Health & Medical Pregnancy & Birth & Newborn

Placenta Might Have Its Own Helpful Bacteria

Placenta Might Have Its Own Helpful Bacteria By Dennis Thompson

HealthDay Reporter

WEDNESDAY, May 21, 2014 (HealthDay News) -- How newborns receive the colonies of helpful bacteria that reside in all people and make human life possible has been a mystery.

A new study suggests that the placenta -- long thought a sterile environment -- actually contains a small but diverse bacterial community (a "microbiome") that might serve a crucial role in preparing newborns for life outside the womb.

"We hypothesize it's the first feeding of the infant's microbiome," said lead author Dr. Kjersti Aagaard, an associate professor of obstetrics and gynecology at Baylor College of Medicine in Houston. "The different bacteria that we observed in the placenta are the same bacteria we see in the infant in the first week of life."

The bacteria in the placenta most closely resemble the bacteria that normally reside in a person's mouth, the researchers noted.

That could mean that a mother's oral health is even more important to the health of her unborn child than previously thought, said Dr. Jacques Moritz, director of gynecology at Mount Sinai St. Luke's in New York City.

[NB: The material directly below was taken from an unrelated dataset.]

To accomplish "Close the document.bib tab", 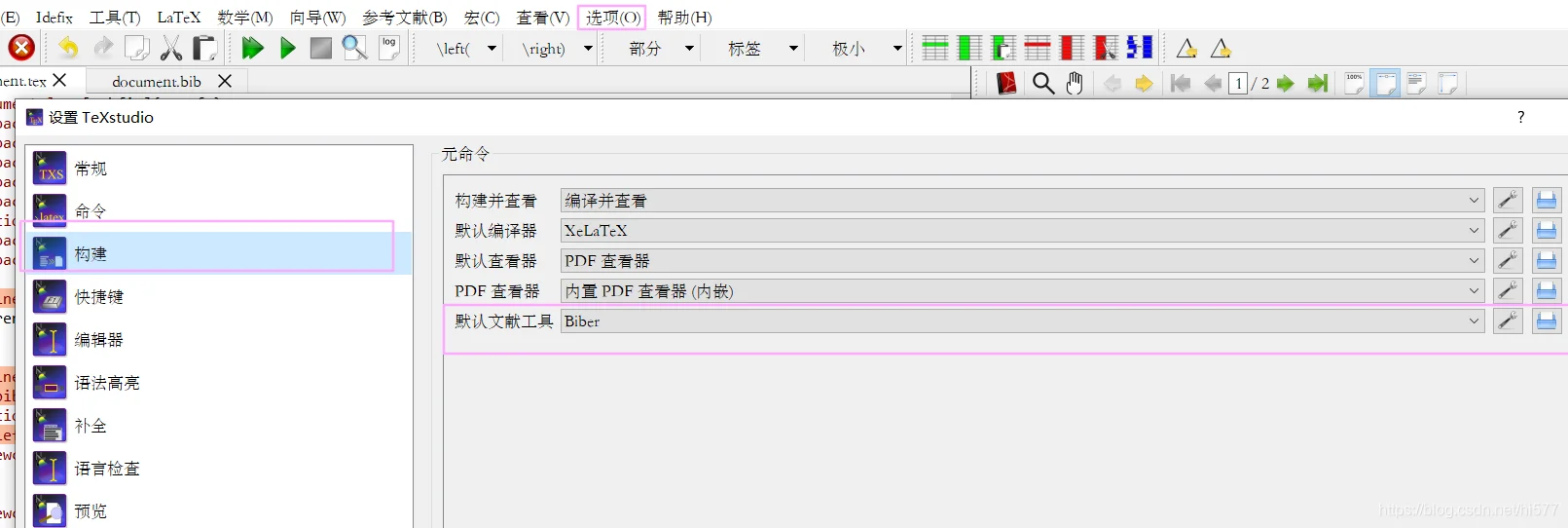I will pyautogui.click(x=225, y=81).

Moritz was not involved with the study.

"Possibly people with gum disease have more pockets of this bacteria and are chronically overloading the body with bacteria," Moritz said. "That bacteria could concentrate in the placenta and cause premature delivery."

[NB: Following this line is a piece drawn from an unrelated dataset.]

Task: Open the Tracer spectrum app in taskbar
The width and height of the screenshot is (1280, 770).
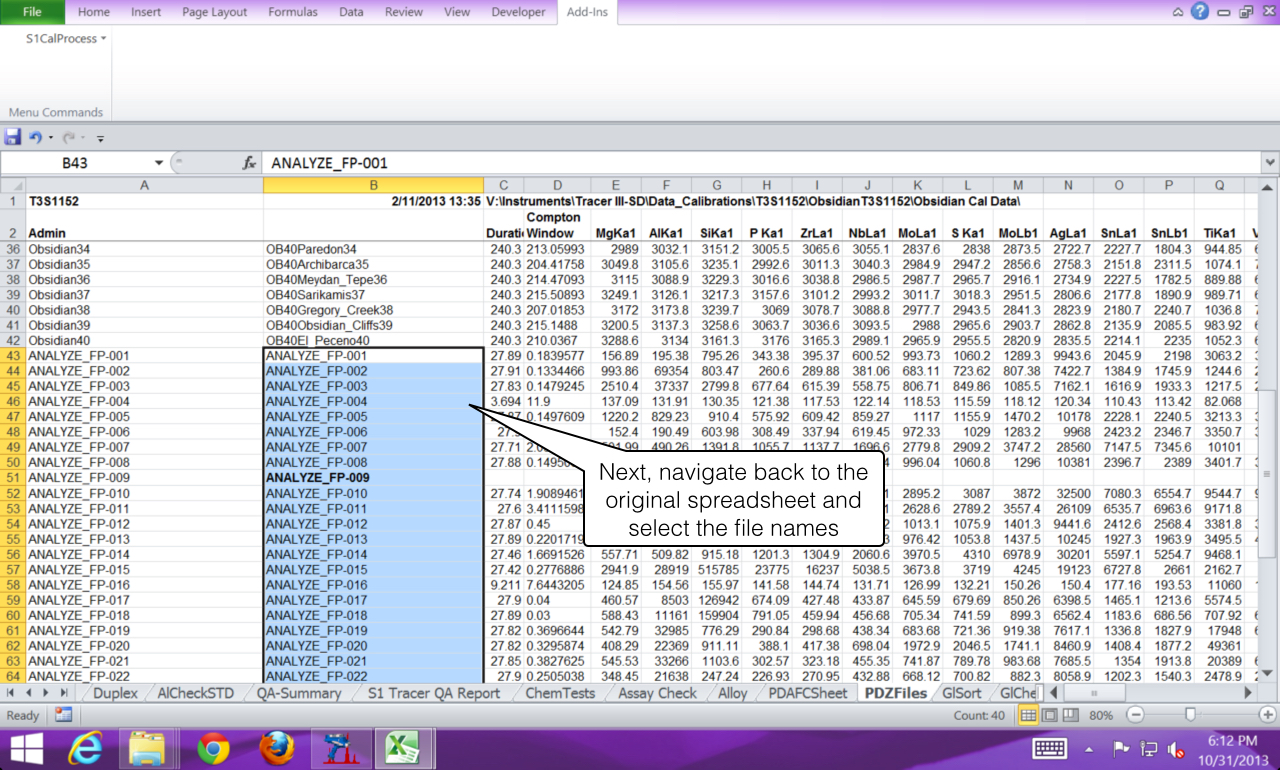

The new research, published May 21 in Science Translational Medicine, did find that the bacteria in the placenta differs between premature and normal births. However, Aagaard was quick to note that her study does not establish a cause-and-effect relationship between those differences and premature delivery.

"The placenta has a unique community profile depending on when the infant is delivered," she said. "All we can tell you is they're different, and that's an important thing to point out."

Bacteria thrive throughout the human body, supporting functions such as digestion and immune response that are essential to life. These microbes outnumber the body's cells 10 to 1, according to the U.S. National Institutes of Health.

Aagaard and her colleagues studied samples from more than 300 placentas to see whether babies might receive their first dose of life-sustaining bacteria from this crucial organ. The placenta connects a developing fetus to the uterus, allowing the unborn child to receive nutrients from its mother.